- The task: Starting with the line that contains "You are a GUI", return every line through the end of the listing below exactly as written. Omit the pictures.

───── Extracted entries

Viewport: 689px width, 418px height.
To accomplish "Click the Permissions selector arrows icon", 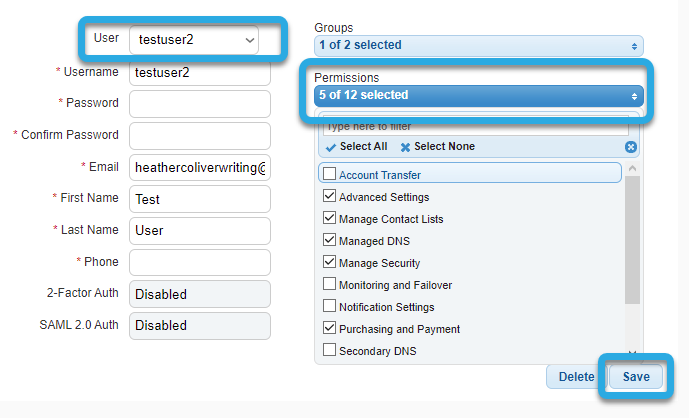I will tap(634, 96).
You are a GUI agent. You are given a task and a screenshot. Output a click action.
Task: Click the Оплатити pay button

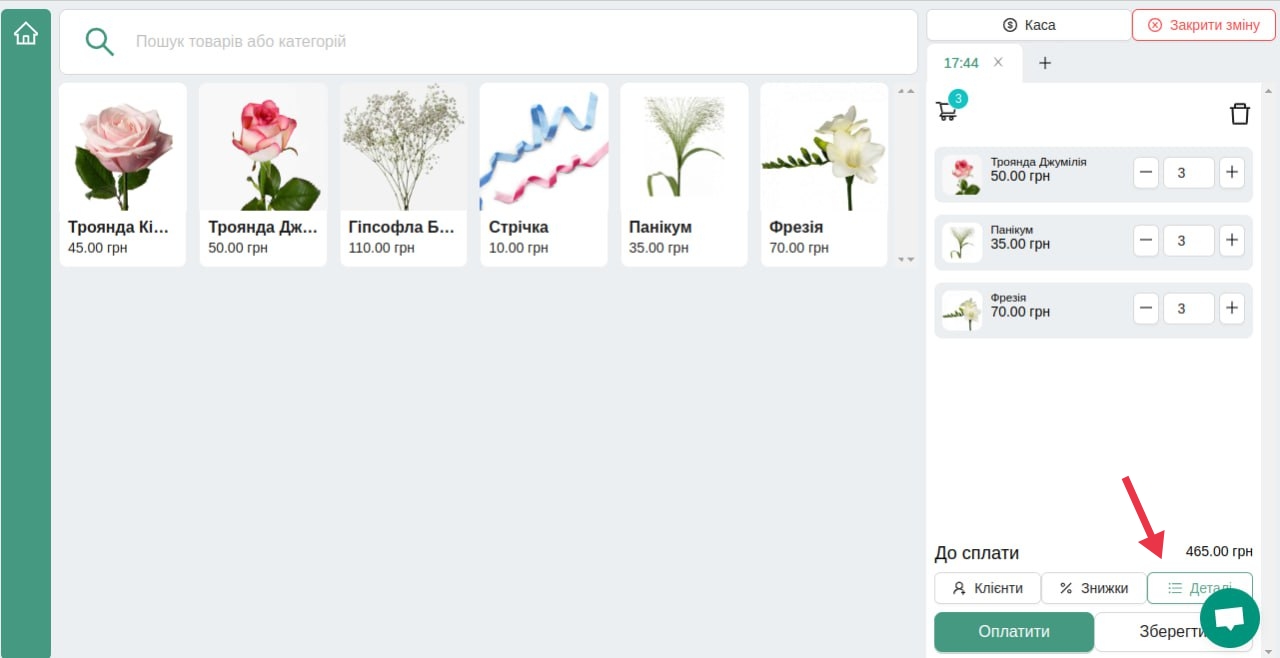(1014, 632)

──────────

- Solution:
You are a GUI agent. You are given a task and a screenshot. Output a click action.
Task: Click the Оплатити pay button

(1014, 632)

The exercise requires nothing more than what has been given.